The creative production of art and artistic expression are, today, among the most promising ways to expand the market economy in rural and urban Native communities.
In 2011, First Peoples Fund and Artspace partnered with the Northwest Area Foundation, Colorado State University and Leveraging Investments in Creativity on the American Indian Creative Economy Market Study Project.
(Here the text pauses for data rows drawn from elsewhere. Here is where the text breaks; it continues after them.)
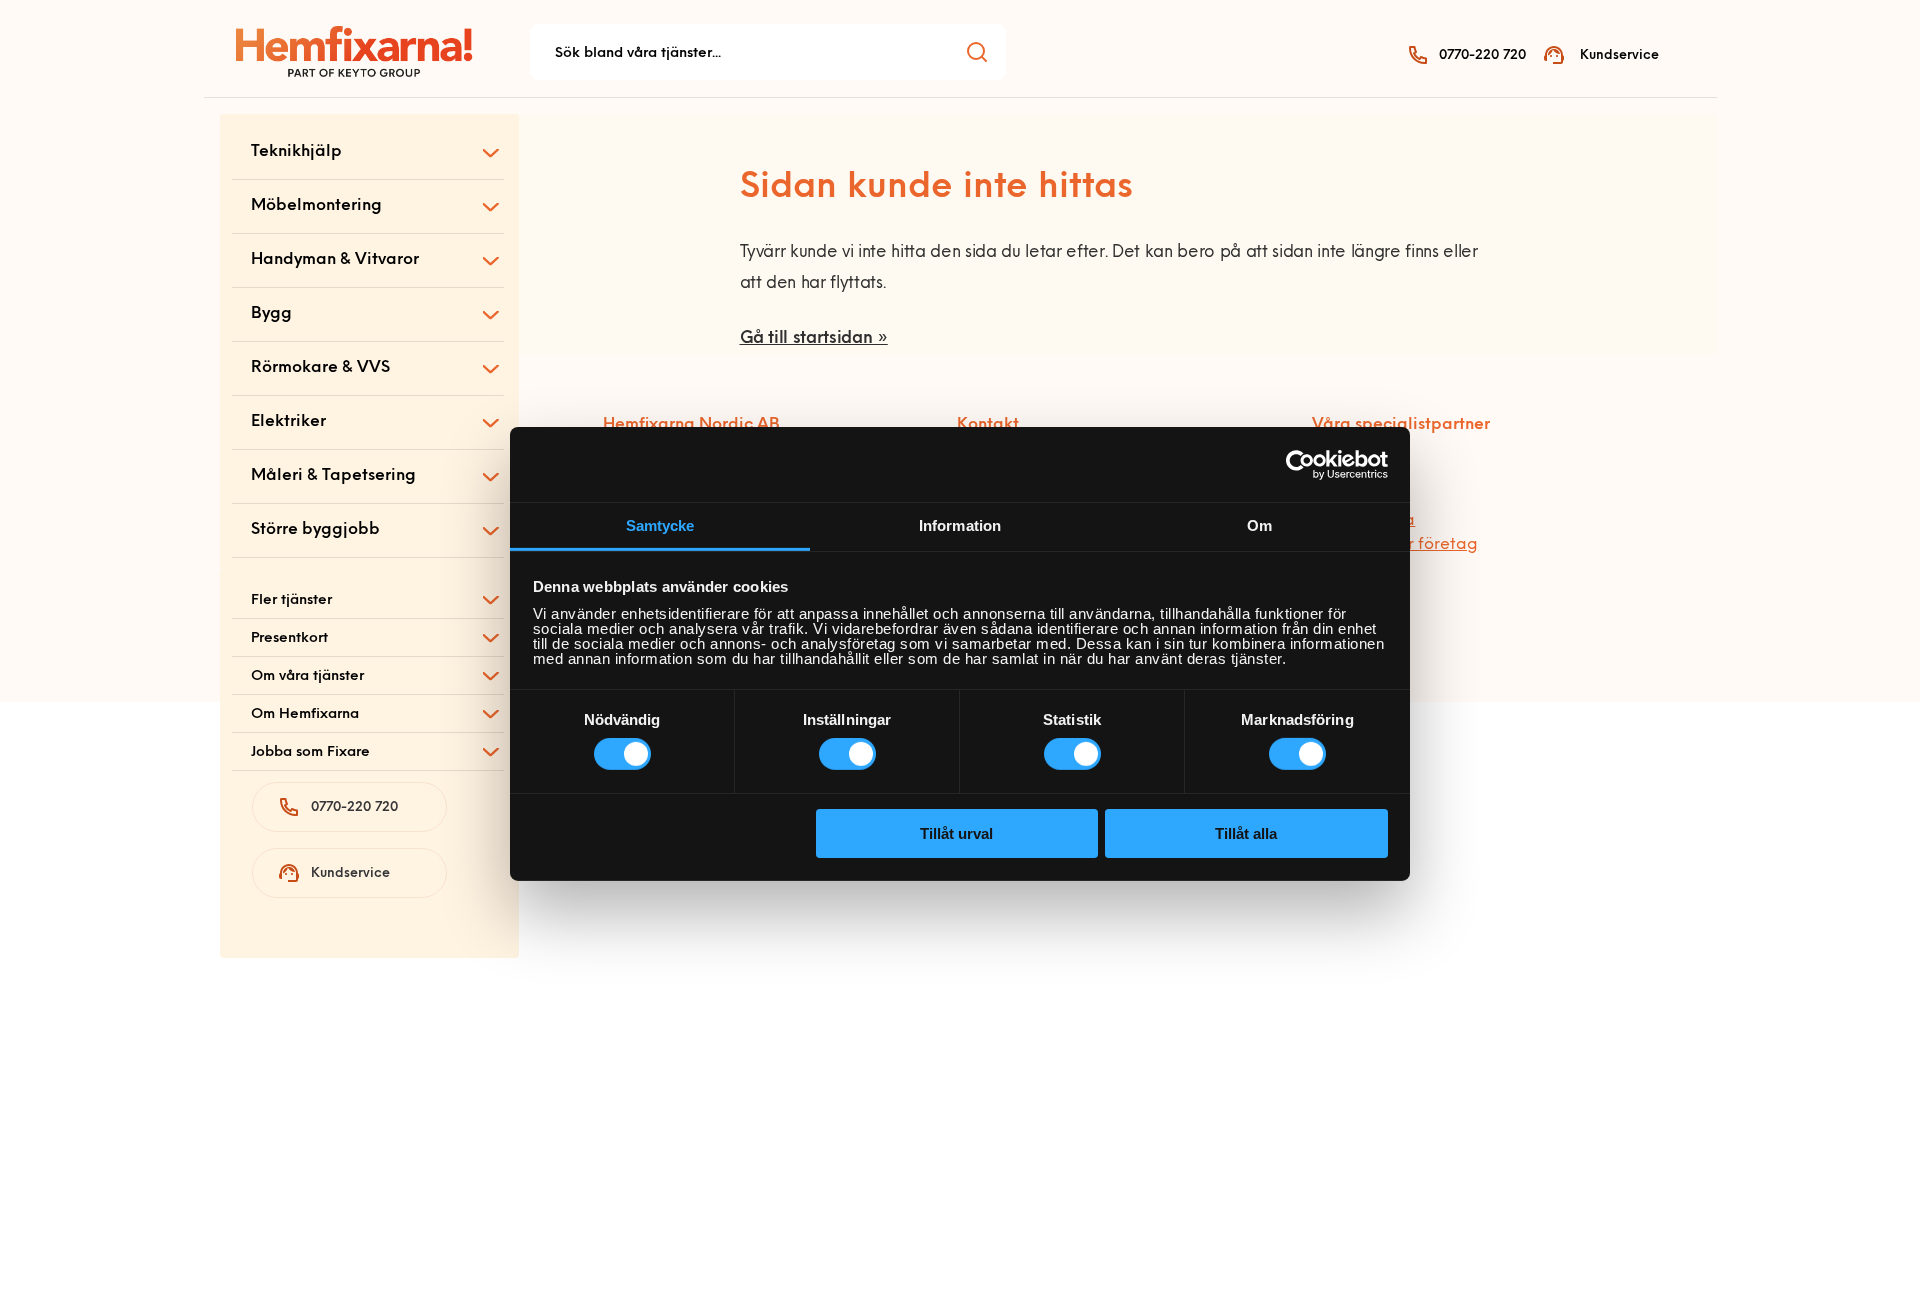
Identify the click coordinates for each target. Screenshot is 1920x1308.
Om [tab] (1259, 525)
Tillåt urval (956, 833)
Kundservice (1619, 55)
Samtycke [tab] (660, 525)
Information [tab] (960, 525)
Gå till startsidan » (814, 338)
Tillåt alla (1246, 833)
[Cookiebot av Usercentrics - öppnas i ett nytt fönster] (1300, 464)
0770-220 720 (1482, 55)
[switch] (847, 754)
This survey examined household economics, infrastructure needs and social networks of Native artists to help:
- Define the role of Native artists within reservation economies.
- Evaluate the effectiveness of support programs currently available for Native artists.
- Identify challenges faced by Native artists and opportunities to better support them.
ART IS DEEPLY ROOTED IN NATIVE COMMUNITIES
An estimated 30 percent of all Native peoples are practicing or potential artists and most live below the poverty line.
51 percent of Native households on Pine Ridge Reservation depend on home-based enterprises for cash income.
79 percent of those home-based enterprises on Pine Ridge Reservation consist of some form of traditional arts.
DIRECT SUPPORT FOR NATIVE ARTIST EFFECTIVELY INCREASES THEIR ECONOMIC SUCCESS
61 percent of emerging artists report household incomes of less than $10,000.
7.5 percent of First Peoples Fund artists report household incomes of less than $10,000.